В декабре из цензуры пришел ответ — «Дело» было запрещено безоговорочно. Собственно говоря, Александр Васильевич ничего другого и не ждал. И хотя многие исследователи настаивают на том, что известие подействовало на него сокрушительно, думается, Сухово-Кобылин воспринял его двойственно.
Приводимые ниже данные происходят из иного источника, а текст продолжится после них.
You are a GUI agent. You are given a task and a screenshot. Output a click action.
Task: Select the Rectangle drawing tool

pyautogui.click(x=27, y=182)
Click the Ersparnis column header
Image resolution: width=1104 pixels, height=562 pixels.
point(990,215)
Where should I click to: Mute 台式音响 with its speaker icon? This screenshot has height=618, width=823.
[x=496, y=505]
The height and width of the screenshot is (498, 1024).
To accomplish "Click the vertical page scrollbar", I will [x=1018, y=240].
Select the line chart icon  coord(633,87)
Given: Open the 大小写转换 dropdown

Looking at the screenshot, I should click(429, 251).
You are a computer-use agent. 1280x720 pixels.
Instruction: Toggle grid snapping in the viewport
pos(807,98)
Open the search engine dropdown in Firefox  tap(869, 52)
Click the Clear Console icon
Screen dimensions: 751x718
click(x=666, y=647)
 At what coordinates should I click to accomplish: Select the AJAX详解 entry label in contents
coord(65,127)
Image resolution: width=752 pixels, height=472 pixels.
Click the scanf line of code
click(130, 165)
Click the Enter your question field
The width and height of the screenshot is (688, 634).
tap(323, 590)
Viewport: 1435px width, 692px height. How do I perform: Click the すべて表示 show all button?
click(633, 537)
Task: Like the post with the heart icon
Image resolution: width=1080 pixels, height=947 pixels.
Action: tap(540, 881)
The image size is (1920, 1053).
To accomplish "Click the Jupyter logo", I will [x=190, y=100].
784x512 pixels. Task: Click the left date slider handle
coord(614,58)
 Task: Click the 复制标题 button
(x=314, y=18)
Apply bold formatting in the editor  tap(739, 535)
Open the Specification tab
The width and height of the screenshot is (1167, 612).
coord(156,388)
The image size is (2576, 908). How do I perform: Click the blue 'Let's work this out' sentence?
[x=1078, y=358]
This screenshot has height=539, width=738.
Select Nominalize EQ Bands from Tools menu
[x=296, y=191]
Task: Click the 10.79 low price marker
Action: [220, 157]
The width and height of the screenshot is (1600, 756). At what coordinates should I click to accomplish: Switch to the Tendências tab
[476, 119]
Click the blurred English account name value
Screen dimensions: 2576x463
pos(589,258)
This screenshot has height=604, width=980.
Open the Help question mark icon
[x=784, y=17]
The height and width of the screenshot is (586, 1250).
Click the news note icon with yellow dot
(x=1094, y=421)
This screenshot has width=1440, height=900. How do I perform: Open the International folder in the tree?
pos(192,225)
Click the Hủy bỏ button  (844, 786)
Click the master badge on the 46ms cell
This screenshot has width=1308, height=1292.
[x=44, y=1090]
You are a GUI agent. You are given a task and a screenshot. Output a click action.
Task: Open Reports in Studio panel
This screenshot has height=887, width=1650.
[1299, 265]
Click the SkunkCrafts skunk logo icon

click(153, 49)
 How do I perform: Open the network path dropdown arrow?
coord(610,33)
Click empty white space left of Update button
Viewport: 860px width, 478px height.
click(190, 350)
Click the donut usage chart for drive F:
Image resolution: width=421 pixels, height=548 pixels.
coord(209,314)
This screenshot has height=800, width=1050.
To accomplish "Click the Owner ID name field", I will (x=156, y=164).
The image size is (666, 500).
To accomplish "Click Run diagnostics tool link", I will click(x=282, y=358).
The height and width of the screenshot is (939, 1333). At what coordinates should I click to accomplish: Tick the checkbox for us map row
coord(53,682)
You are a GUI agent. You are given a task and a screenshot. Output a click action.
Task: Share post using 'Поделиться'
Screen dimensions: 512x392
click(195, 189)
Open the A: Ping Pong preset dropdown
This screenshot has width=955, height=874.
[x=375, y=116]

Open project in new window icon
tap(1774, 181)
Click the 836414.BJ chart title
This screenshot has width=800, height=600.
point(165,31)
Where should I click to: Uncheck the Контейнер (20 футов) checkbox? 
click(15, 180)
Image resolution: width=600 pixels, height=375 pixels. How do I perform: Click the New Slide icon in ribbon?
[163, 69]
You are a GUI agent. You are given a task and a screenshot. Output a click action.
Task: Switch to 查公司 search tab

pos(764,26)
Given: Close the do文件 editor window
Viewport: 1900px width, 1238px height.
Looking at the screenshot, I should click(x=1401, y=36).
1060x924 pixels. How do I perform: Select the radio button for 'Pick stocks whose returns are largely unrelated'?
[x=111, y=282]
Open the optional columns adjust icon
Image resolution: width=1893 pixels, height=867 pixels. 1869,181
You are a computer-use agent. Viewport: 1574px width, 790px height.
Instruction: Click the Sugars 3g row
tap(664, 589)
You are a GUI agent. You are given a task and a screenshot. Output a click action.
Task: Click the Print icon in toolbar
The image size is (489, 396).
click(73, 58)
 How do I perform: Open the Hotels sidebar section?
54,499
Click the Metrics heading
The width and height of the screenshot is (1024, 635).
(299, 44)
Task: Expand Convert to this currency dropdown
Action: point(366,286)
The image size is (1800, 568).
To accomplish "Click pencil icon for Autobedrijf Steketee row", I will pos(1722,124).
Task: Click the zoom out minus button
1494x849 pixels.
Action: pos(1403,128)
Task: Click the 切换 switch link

1 января 1862 года он записал в дневнике: «…Мне 44 года. У меня уже все было и все вышло — и я в себе спокойно сомневаюсь, т. е. не признаю за собой никакого таланта. Мысль эта овладела мною с большой силой после осечки, учинившейся с Делом. Я думал, что, показавшись в 25 экземплярах, оно сделает шум и приобретет такую силу, что заставит себя пропустить на сцену — что явятся фанатики, целая партия, и она протащит Дело в свет и сделается все — ничего этого не вышло. Правда, Яшвиль был очень восхищен и знал почти наизусть и побегал, но ничего не сделал. Дело запрещено и для Сцены и для Печати. Были журналы, которые могли бы об этом сказать слово — но и они ничего не сказали. Дело покуда кануло в Лету».